Längst ist der cordon sanitaire um das Maßnahmeregime von Angela Merkel und ihrer ausführenden Organe durchbrochen. Längst haben von ihrer Linie abweichende Meinungen nicht nur im Abseits ein Forum. Die Impfskepsis vieler Bürger verdankt sich womöglich gar nicht den Abweichlern, sondern dem wachsenden Misstrauen allen gegenüber, die den offenen Streit unterbinden möchten. 

In einer freien Debatte kann man dazulernen – Markus Lanz merkt man das an. Der Studienabbrecher Böhmermann aber wirkt, als ob er noch nicht einmal mehr praktisch bildbar wäre.
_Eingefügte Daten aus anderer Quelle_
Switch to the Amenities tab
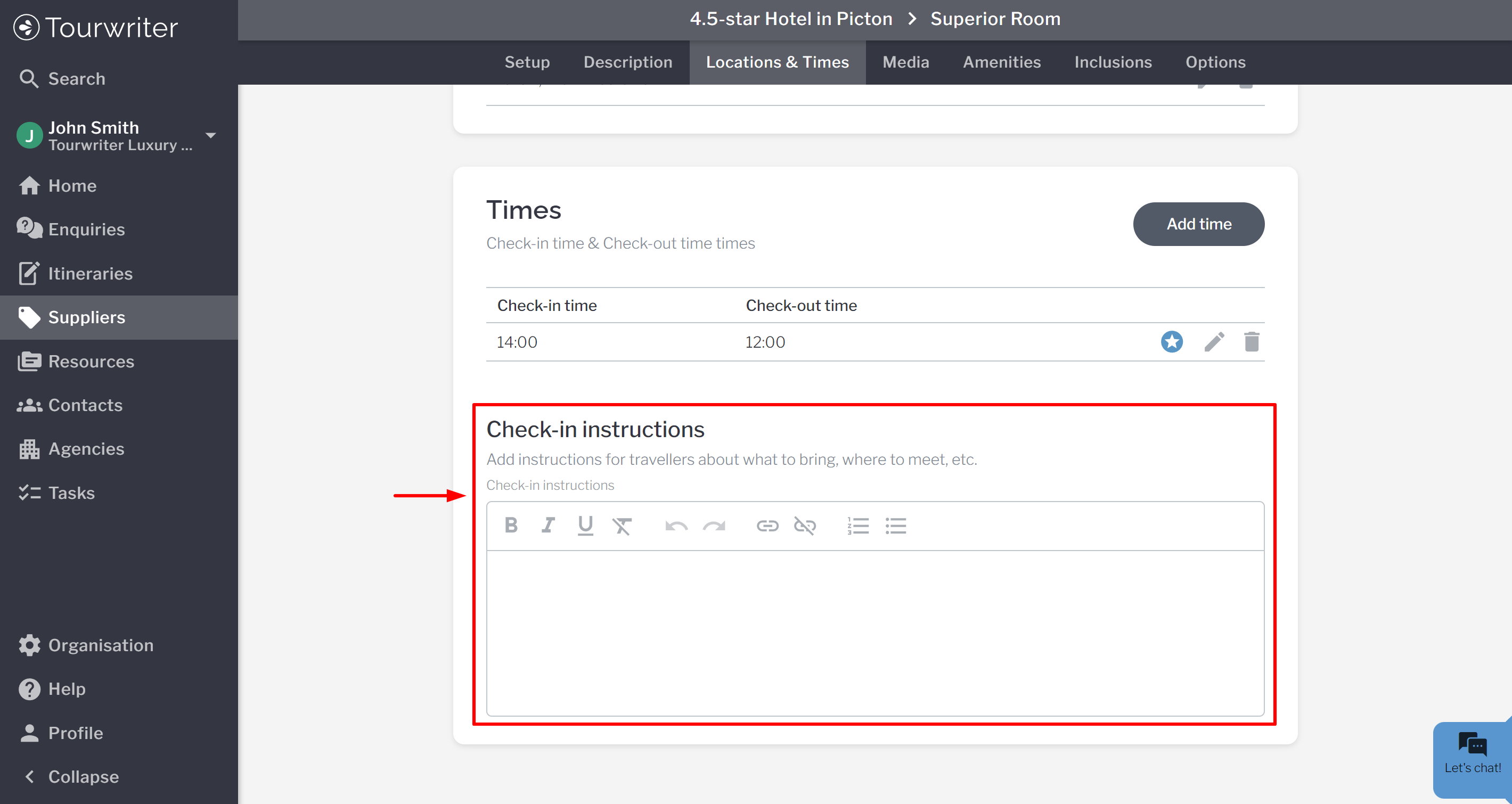The width and height of the screenshot is (1512, 804). click(x=1001, y=62)
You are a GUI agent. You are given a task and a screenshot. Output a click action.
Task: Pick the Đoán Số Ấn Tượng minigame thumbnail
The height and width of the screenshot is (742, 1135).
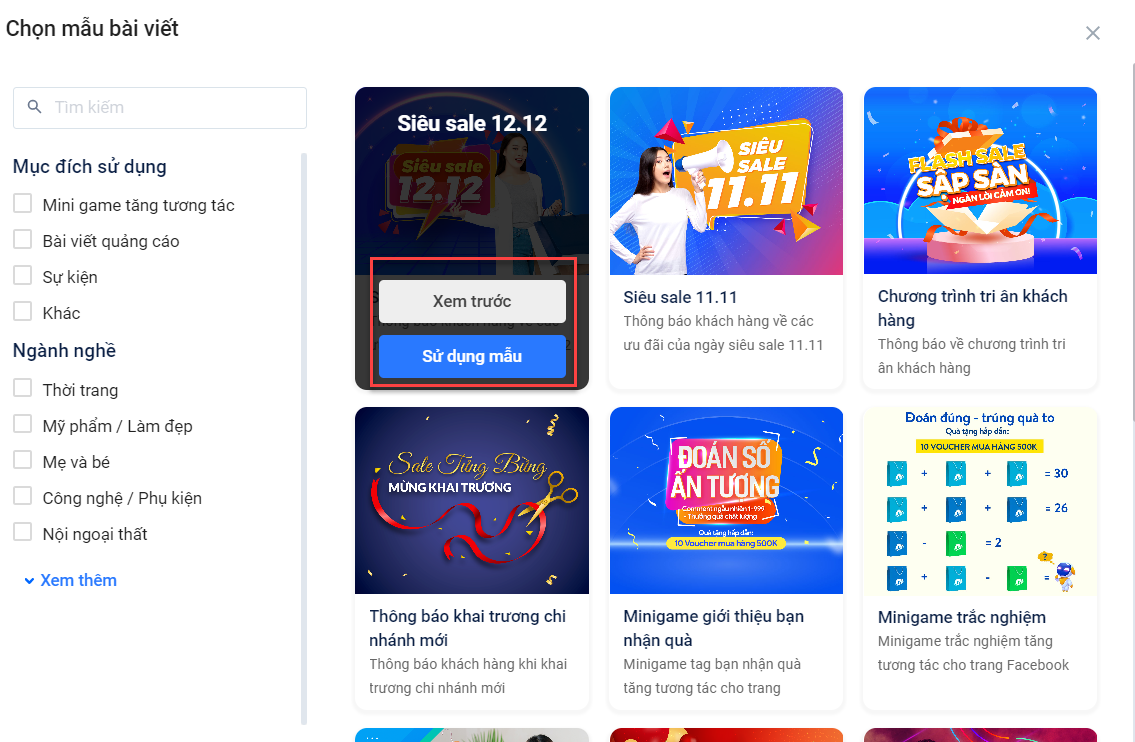click(x=726, y=500)
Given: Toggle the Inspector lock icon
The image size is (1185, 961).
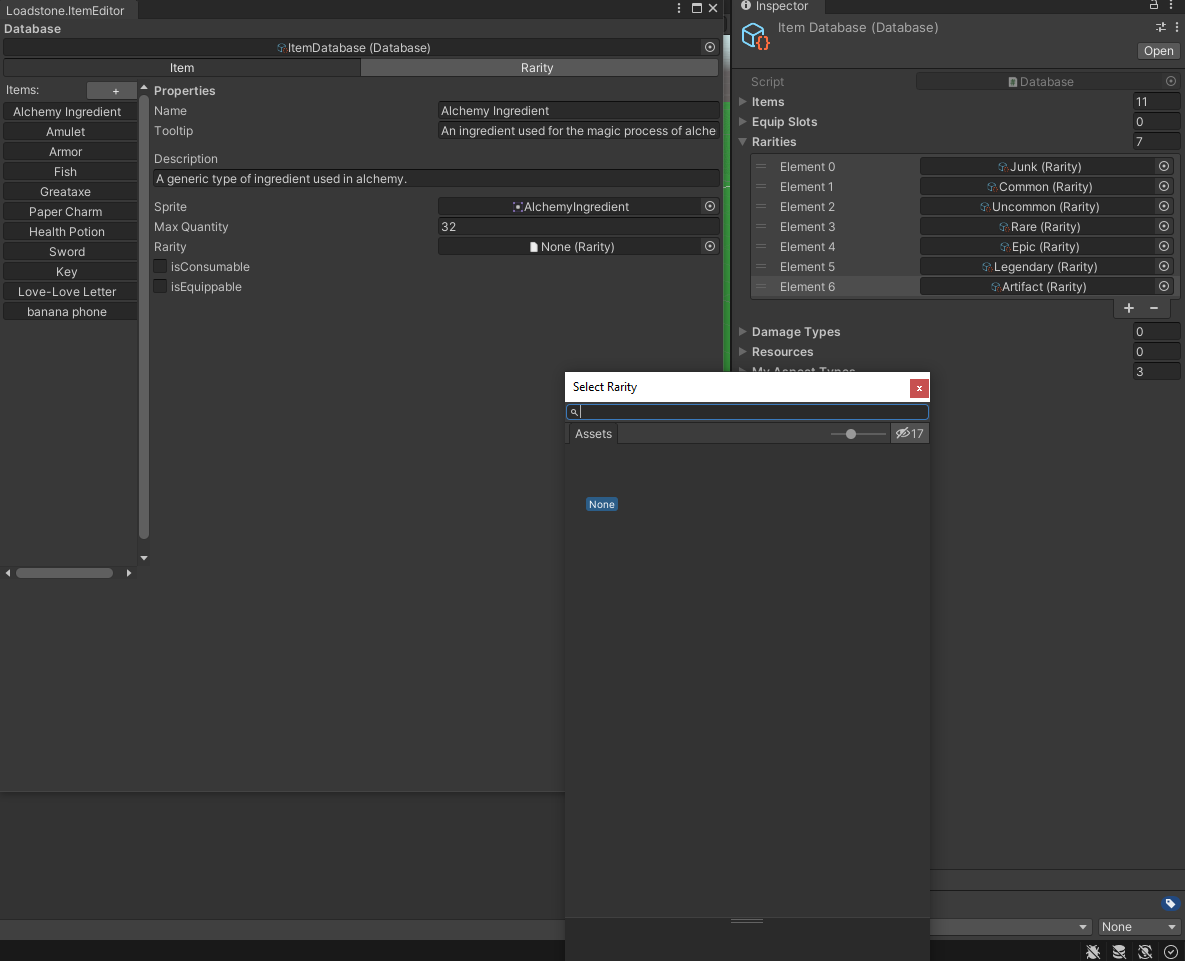Looking at the screenshot, I should [1153, 6].
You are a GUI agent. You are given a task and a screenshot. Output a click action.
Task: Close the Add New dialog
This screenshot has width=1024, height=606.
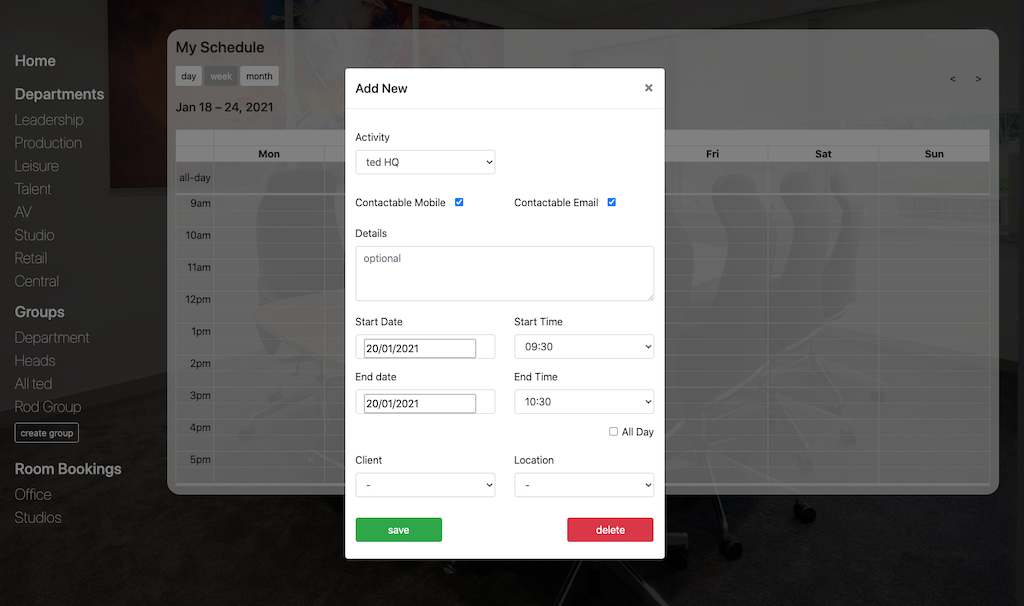click(648, 88)
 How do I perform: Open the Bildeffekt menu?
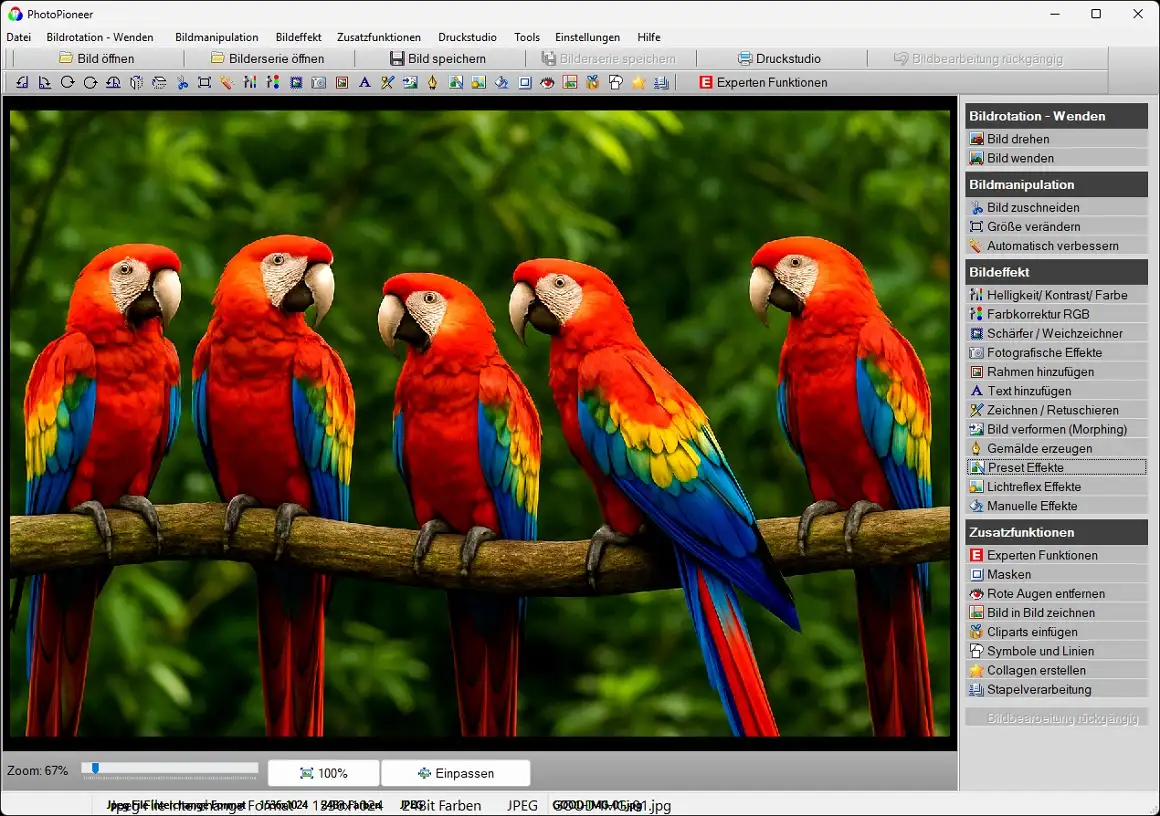point(297,37)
Schon deshalb sollte man ihn um Himmelswillen in aller Öffentlichkeit reden lassen – schließlich gilt die Meinungsfreiheit für alle, selbst für Satiriker, die humorlos sind. 

Solange man einem Jan Böhmermann noch eine Bühne gibt, muss man sich um die Meinungsfreiheit hierzulande nicht sorgen. Bei uns darf jeder mitreden. Auch Dummköpfe.